** Opening Data under study block **

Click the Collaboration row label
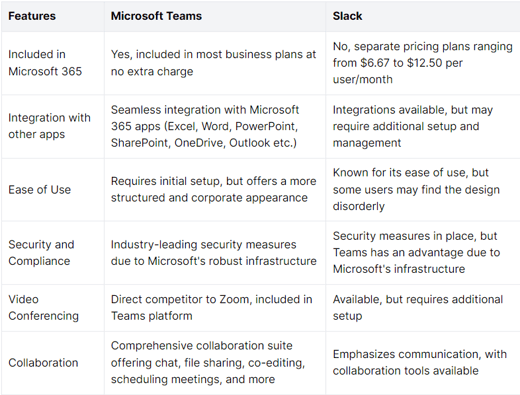tap(43, 363)
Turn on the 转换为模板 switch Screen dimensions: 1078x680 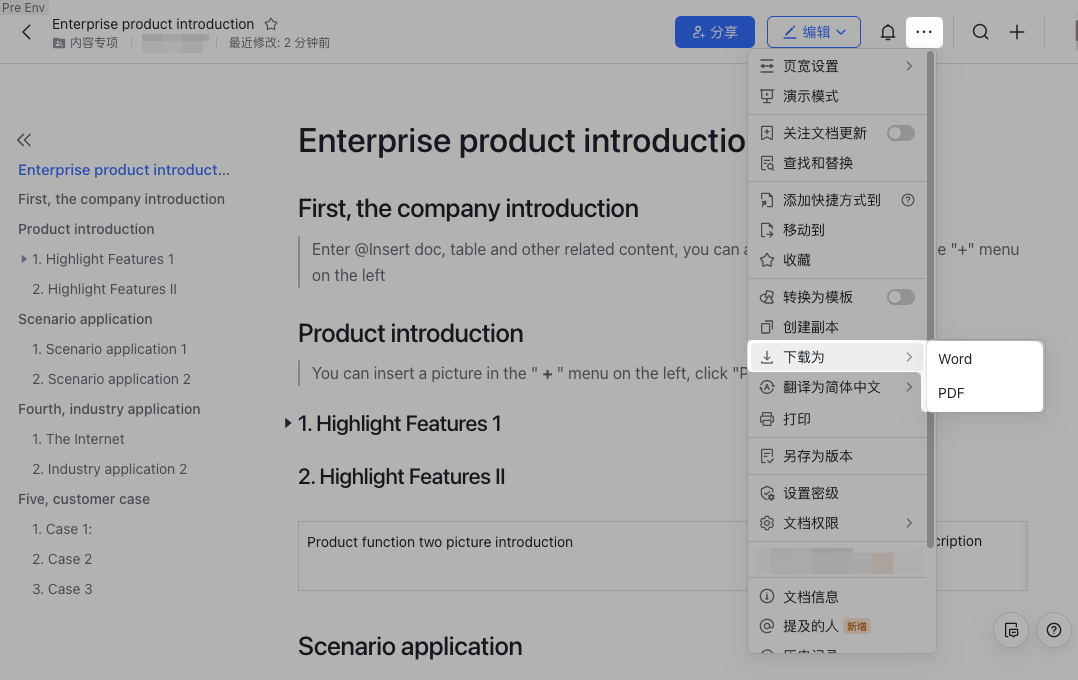coord(900,296)
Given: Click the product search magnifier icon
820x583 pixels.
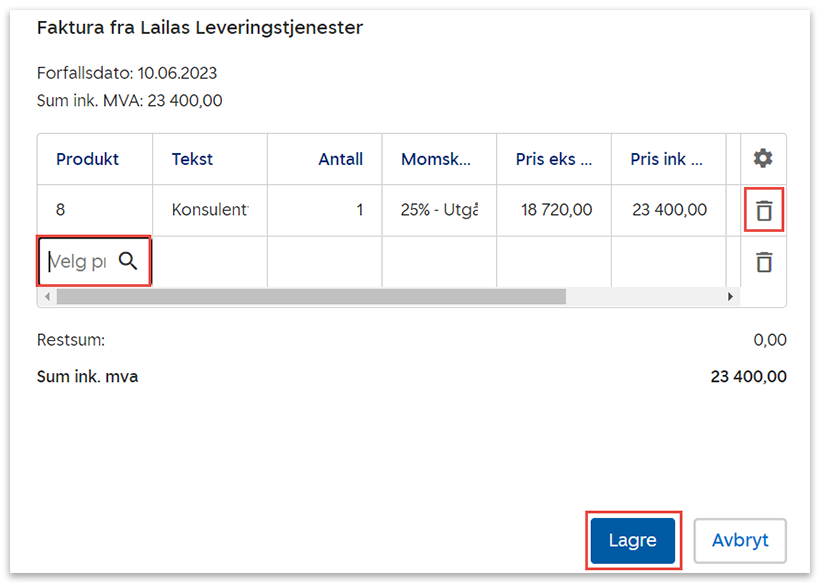Looking at the screenshot, I should coord(128,262).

** Closing Data under study block **

Pictures stay out. Copy exactly, and only, the lines from the one containing "Given: Click the" through the end of the data.

Given: Click the product search magnifier icon
820x583 pixels.
Looking at the screenshot, I should coord(128,262).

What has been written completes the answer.